Il testo della Lettera ai cuochi di domani è molto interessante dal punto di vista antropologico: il cuoco diventa un vero e proprio punto di unione tra le istanze dei contadini e dei produttori e quelle dei consumatori, assumendosi non più il solo compito di nutrire le persone (o tutt'al più di deliziarne il palato), quando di creare una nuova cultura (sia culinaria che economica) basata sui principi di massima già espressi dall'italianissimo Carlin Petrini, inventore di Slow food e Terra Madre. Un cibo basato sui tre principi di Buono, Pulito e Giusto.

Luca Ciurleo

1 commento:

  1. Bell'articolo. Io aggiungo anche una riflessione personale: mentre da una parte nasce e cresce questa cultura gastronomica eco-chic, dall'altra si continua nel baratro del fastfood.
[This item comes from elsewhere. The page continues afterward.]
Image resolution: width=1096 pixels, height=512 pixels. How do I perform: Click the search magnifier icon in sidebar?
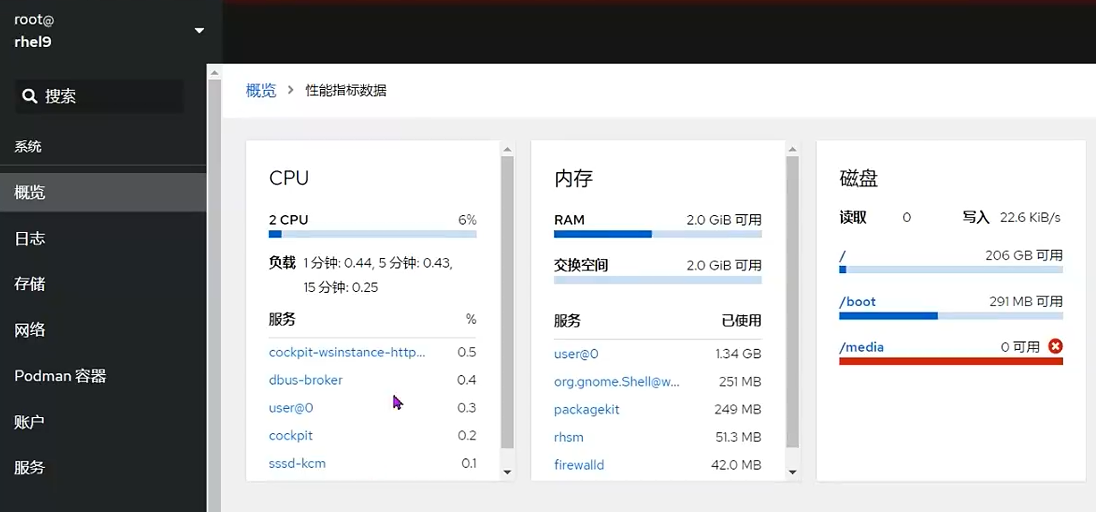click(29, 96)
E purtroppo nella maggior parte dei casi (per quanto ho potuto vedere) manca proprio la CULTURA ETICA del cibo. Tutti pronti a guardarsi Masterchef, a prenotare con mesi di anticipo per cenare da Canavacciuolo, ma tutti che preferiscono un giro al McDonald ad un panino in un bar. E se dici che non è coerente come atteggiamento, vieni pure considerato bacchettone pidocchio (perchè, sinceramente, 70 euro x cenare a me sembrano una follia esattamente come spenderne 5 al mc...).
    Purtroppo questo è il trend eco-chic... Facciamo i fighi, ma non abbiam capito nulla.